Maggiormente percepibile è, in aggiunta, il caso di giornali di provincia sponsorizzati da nemici di politici locali che sono agli ordini dei propri finanziatori, infangando gli amministratori pure quando lavorano bene. E non citiamo Libero per carità di patria. Tutti esempi che ci inducono a pensare che molte firme dimenticano il delicato compito del giornalista, vale a dire fare da intermediario tra i cosiddetti potenti e gli altri cittadini, tenendo questi al corrente di ciò che succede fuori e dentro i palazzi che contano ma, specialmente, favorendo il dibattito pubblico e veicolando valori sani e robusti. Esattamente il contrario di quanto accaduto durante una delle ultime puntate di Porta a Porta in cui il rinomato Bruno Vespa ha intervistato una donna vittima di violenza, limitandosi ad allargare le braccia e a ricordarle che se il molestatore avesse voluto ucciderla lo avrebbe fatto, in risposta alle sconcertanti dichiarazioni di lei su ciò che ha dovuto subire. Come a dire che sì, lui le avrà fatto del male, ma fino a un certo punto, poi si è fermato. Tutto questo nel corso del programma d’informazione più seguito, da anni in onda sulla prima rete della televisione di Stato. Ancora più gravi, infatti, sono le nefandezze a opera della tv pubblica: ma come dimenticare la stessa RAI che censurava programmi e personaggi ostili a Berlusconi negli anni in cui il Caimano era al governo.
Come se non bastasse, altrettanto deplorevole è l’atteggiamento di quanti si ostinano a credere che se un giornalista esprime un’opinione o prende una posizione, sia automaticamente fazioso – frutto di una concezione distorta causata probabilmente sempre dal ventennio dell’ex Cavaliere –, confondendo la neutralità con la faziosità e la cronaca con l’opinione personale. Come diceva Gaetano Salvemini, infatti, noi non possiamo essere imparziali. Possiamo soltanto essere intellettualmente onesti e mettere in guardia i nostri lettori. L’imparzialità è un sogno, la probità è un dovere.

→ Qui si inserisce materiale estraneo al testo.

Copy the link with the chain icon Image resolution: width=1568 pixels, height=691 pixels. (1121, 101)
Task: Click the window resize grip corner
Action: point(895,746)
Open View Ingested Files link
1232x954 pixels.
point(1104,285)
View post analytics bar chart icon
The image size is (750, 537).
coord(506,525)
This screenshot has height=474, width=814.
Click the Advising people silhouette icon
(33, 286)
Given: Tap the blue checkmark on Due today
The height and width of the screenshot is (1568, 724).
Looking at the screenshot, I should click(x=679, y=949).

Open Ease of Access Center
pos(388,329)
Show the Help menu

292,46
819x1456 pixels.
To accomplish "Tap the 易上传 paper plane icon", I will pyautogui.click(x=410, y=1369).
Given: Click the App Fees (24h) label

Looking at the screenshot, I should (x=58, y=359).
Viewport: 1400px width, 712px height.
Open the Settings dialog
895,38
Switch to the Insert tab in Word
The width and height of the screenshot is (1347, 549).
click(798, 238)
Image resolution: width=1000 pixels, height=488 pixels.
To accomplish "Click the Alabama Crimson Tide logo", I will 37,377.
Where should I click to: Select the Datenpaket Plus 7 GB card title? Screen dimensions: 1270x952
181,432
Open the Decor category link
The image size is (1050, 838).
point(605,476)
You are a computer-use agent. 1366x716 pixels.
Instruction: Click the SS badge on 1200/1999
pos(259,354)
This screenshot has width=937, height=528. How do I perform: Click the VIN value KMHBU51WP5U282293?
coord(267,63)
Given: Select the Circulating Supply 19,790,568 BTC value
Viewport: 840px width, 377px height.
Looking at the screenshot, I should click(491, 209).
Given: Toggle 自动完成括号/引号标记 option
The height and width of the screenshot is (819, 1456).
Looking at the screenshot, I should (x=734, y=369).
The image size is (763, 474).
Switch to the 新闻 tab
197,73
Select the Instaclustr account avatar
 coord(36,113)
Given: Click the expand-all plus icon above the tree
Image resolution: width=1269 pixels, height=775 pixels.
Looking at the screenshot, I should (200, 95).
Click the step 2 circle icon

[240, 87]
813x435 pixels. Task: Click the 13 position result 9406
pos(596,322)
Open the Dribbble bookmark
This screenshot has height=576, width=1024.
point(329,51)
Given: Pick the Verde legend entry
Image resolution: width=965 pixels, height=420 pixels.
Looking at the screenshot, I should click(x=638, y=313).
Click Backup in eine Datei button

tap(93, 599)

Va da sé che è un altro conto il caso di giornalisti che tendono a schierarsi confortevolmente sempre dalla parte del potere: quella si chiama comodità. Per questo è bene che i cittadini leggano e si informino, solo così hanno la possibilità di scegliere tra chi fa questo fantastico mestiere con passione, tenacia e coraggio e chi, invece, lo fa per tornaconto personale. E noi, giovani penne, dobbiamo scegliere a quale delle due categorie appartenere: vogliamo fare i giornalisti giornalisti o i giornalisti impiegati?